• _What you have to do_
In the forum thread below about the variance-maximization proof, rewrite the part that begins at the words "I am currently" and stops after "the matrix multiplication.", putting "such that" in place of "subject to" each time it appears.

I am currently watching the statistical machine learning course by uni tübingen on youtube, and I saw the the following slide. Could someone please explain to me how to get from step 2 to step 3, and maybe also, the dimension of matrix X and vector x_i here? Thank you very much! The proof is like the following:
$\max\limits_{a \in \mathbb{R}^d, \Vert a \Vert = 1} Var(\pi_a(X))$
-> $\max\limits_{a \in \mathbb{R}^d} \sum\limits^n_{i = 1} (\pi_a(x_i)^2)$ subject to $a^t a = 1$
-> $\max\limits_{a \in \mathbb{R}^d} \sum\limits^n_{i = 1} (a^t x_i)^2$ subject to $a^t a = 1$
-> (how does this step work?)
$\max\limits_{a \in \mathbb{R}^d} \Vert Xa \Vert ^2$ subject to $a^t a = 1$
X: (n,d), $x_i$: (d,1), a: (d,1), $a^t$: (1,d)
$\left\lVert Xa\right\rVert^2$= $(Xa)^t (Xa)$ = $(a^t X^t )(Xa)$ = $a^t X^t Xa$ = ... =$\sum\limits^n_{i = 1} (a^t x_i)^2$
The remaining part is the matrix multiplication.
$X^t= \begin{pmatrix} x_1 & x_2 & \cdots & x_n \end{pmatrix} $, $X= \begin{pmatrix} x_1^t \\ x_2^t \\ \vdots \\ x_n^t \\ \end{pmatrix}$
Keystep: $X^t X$ is the sum of columns of $X^t$ and rows of X.
$X^t X=\sum\limits^n_{i = 1} x_i x_i^t$

• _Supplied data_

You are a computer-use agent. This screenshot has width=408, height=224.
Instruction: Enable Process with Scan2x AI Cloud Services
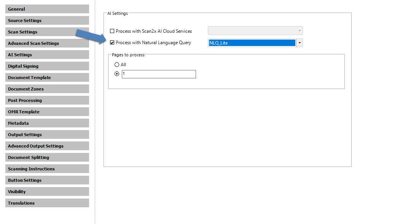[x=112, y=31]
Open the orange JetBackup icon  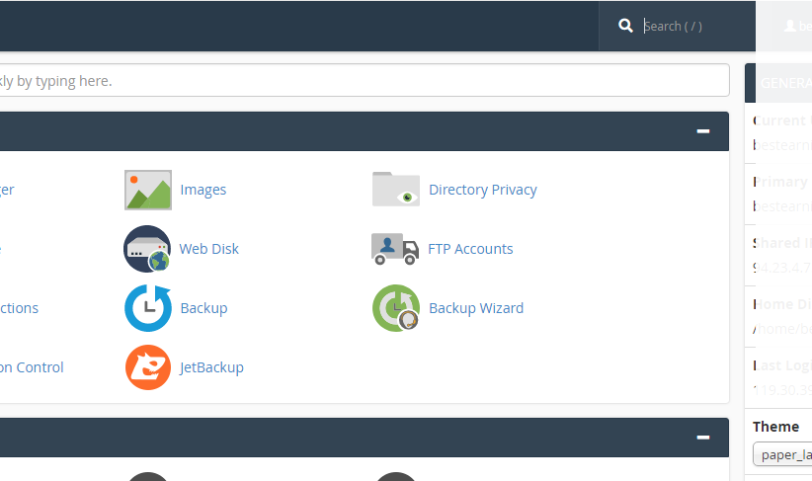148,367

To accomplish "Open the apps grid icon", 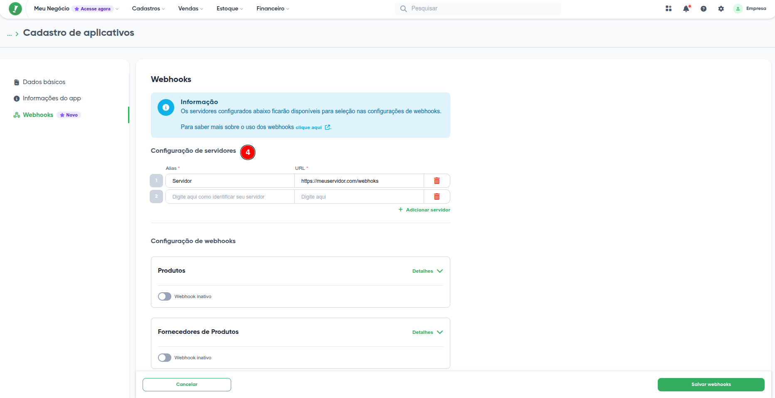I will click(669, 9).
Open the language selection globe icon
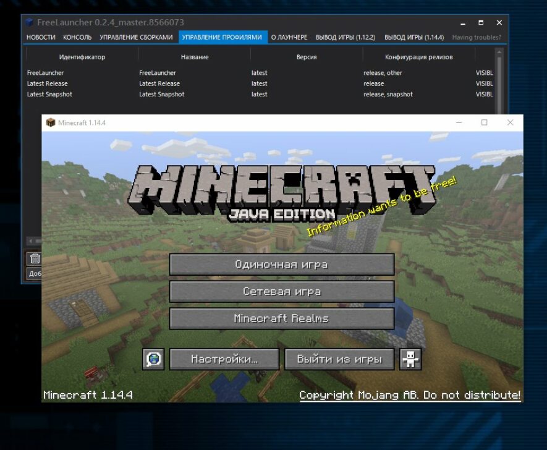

• _Final result_
I am currently watching the statistical machine learning course by uni tübingen on youtube, and I saw the the following slide. Could someone please explain to me how to get from step 2 to step 3, and maybe also, the dimension of matrix X and vector x_i here? Thank you very much! The proof is like the following:
$\max\limits_{a \in \mathbb{R}^d, \Vert a \Vert = 1} Var(\pi_a(X))$
-> $\max\limits_{a \in \mathbb{R}^d} \sum\limits^n_{i = 1} (\pi_a(x_i)^2)$ such that $a^t a = 1$
-> $\max\limits_{a \in \mathbb{R}^d} \sum\limits^n_{i = 1} (a^t x_i)^2$ such that $a^t a = 1$
-> (how does this step work?)
$\max\limits_{a \in \mathbb{R}^d} \Vert Xa \Vert ^2$ such that $a^t a = 1$
X: (n,d), $x_i$: (d,1), a: (d,1), $a^t$: (1,d)
$\left\lVert Xa\right\rVert^2$= $(Xa)^t (Xa)$ = $(a^t X^t )(Xa)$ = $a^t X^t Xa$ = ... =$\sum\limits^n_{i = 1} (a^t x_i)^2$
The remaining part is the matrix multiplication.